Nanotechnology
…just as biotech came to dominate the life sciences over the past two decades, … nano-scale convergence will become the operative strategy for corporate control of commercial food, agriculture and health in the 21st century
ETC Group, The Big Down
Big companies
Virtually all of the Fortune Global 500 companies are investing in nanotechnology research. Unlike with the development of biotechnology, big companies have been involved with nanotechnology from the start. They are both developing nanotechnologies for their own products and are using technologies developed by each other and by smaller nano-specialist companies.

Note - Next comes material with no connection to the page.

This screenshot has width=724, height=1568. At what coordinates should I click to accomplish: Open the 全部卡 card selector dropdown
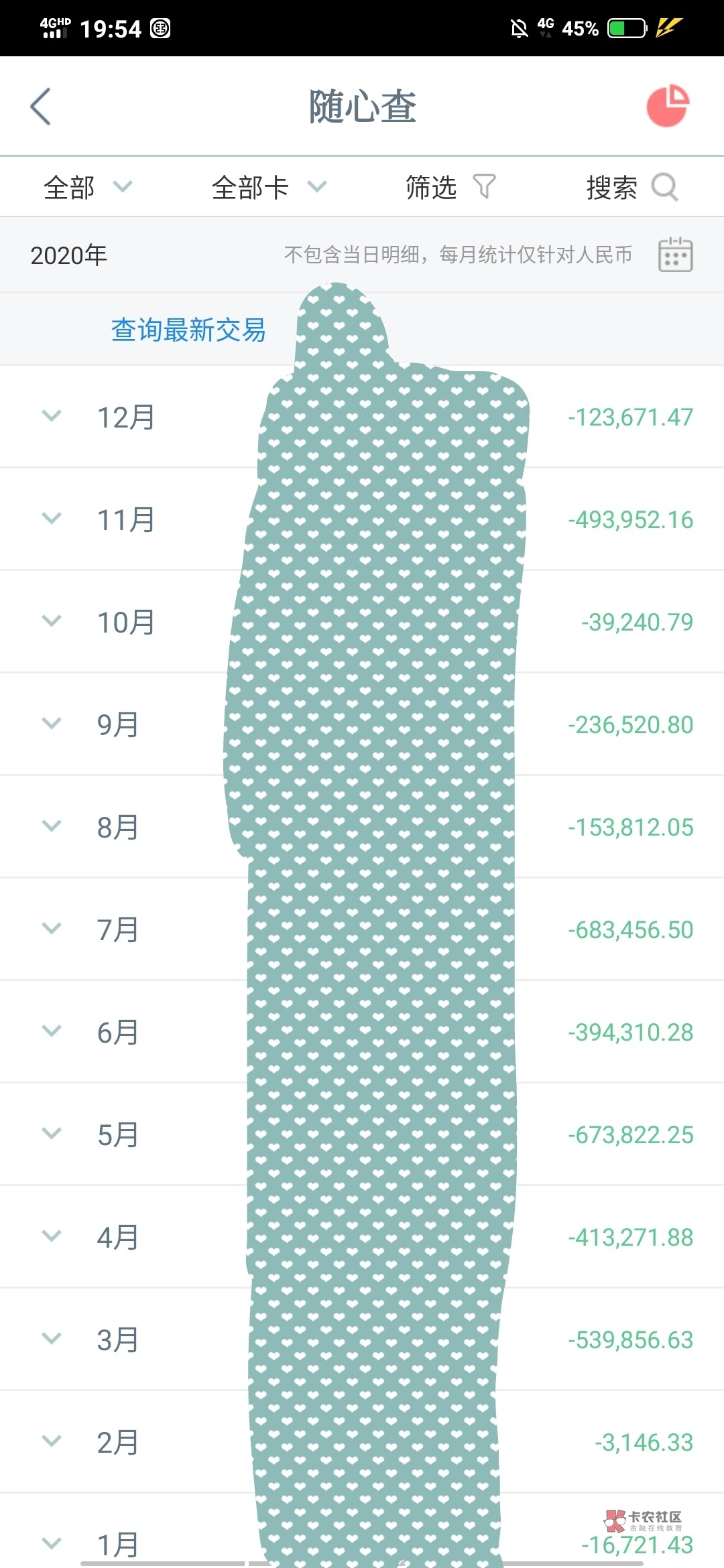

Major corporate nano-developers or users include:
computers/electronics: IBM, NEC, Fujitsu, Hitachi, Phillips, Hewlett Packard, Samsung, Motorola, Mitsubishi, General Electric, Microsoft
food: Kraft/Altria, Unilever, Nestle, Heinz, Sara Lee
drugs/healthcare: GlaxoSmithKline, Smith and Nephew, Merck
oil: BP, Exxon, Chevron/Texaco, Shell, Halliburton
clothing: Burlington Industries, Nike, Gap
defence/aerospace: Sandia/Lockheed Martin, Boeing, Qinetiq, Raytheon
cosmetics: L’Oreal, Body Shop, Boots
chemicals: Dupont, Degussa, Dow, Henkel, ICI
agriculture: Syngenta, Monsanto, Bayer
cars/automotive: BMW, Renault, General Motors, Ford, Caterpillar
Small Companies
Nanotechnology has also spawned hundreds of small nano-specialist companies. These are often spin-out companies commercialising the results of university research. Smaller more nano- focused companies include Veeco, Nanosys, Nanophase, Altair, Nanomix, Flamel, Nanogate, Carbon Nano- Technologies, Quantum Dot Corp, Nanoproducts, Nanotex. UK based nano- companies include Oxonica, Thomas Swan and Co, Skyepharma, JR Nanotech .and QinetiQ Nanomaterials.